I always have to give this lecture near the beginning of my class when we talk about why some markets work well without government interference, and others, well, they require government interference. How would you feel, as an example, about letting our uranium supplies go to the highest bidder in a completely unregulated market? Does that strike you as a good idea? I can’t imagine any responsible American citizen arguing for that position. That’s a pretty unsubtle example but there are more. I’ve found any story that talks about farming out other stuff related to national security (rampant in the Rumsfeld Doctrine) usually puts me in a no-way frame of mine. Really, some things are just too important to be left to the profit motive.
So, here’s the three headlines and they all belong to stories concerning the State Department and the Pentagon. ABC news reports in a exclusive story that the Controversial Blackwater Security Firm Gets Iraq Contract Extended by State Dept;Company Banned From Operating by Iraqi Government Earlier This Year. I read that story right after I read this one in Politico entitled ‘Lord of the Flies’ in Kabul. I then went to the LA Times to skim U.S. to boost combat force in Afghanistan where I found the following lead paragraph.
Support units will be replaced by up to 14,000 ‘trigger-pullers,’ and noncombat posts will be contracted out, Defense officials say. The swap will allow the U.S. to keep its troop level unchanged.
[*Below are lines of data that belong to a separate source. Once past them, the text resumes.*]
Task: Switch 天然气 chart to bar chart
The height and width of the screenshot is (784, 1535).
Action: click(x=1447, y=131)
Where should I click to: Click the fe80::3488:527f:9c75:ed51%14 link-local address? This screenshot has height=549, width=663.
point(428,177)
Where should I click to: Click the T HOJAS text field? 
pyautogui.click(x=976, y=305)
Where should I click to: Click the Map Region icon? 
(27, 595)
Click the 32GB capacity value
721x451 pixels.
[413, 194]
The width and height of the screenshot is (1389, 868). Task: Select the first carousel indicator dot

Didn’t we replace Rumsfeld, Cheney and Bush or did I miss something? What is going to get contracted out to the lowest bidder looking for high profits? What costs are they going to cut to provide something resembling “service”? What service will that be?
Let me just backtrack to that Lord of the Files article a moment.
About 10 percent of the 150 English-speaking guards employed at the embassy by ArmorGroup, a private security company headquartered in Britain and Florida, approached the Project on Government Oversight and described “a pervasive breakdown in the chain of command and guard force discipline and morale,” according a letter sent to Clinton by executive director Danielle Brian.
An e-mail from one of the guards described parties on days off, during which guards and their supervisors urinated on themselves and others and ate potato chips and drank vodka from the cracks of buttocks.
“You will see that they have a group of sexual predators, deviants, running rampant over there,” one guard, whose name was withheld, said in an e-mail to POGO, adding, “They are showing poor judgment.”
Pictures accompanying POGO’s letter corroborate at least some of the allegations. The e-mail and photographs were given to reporters by POGO.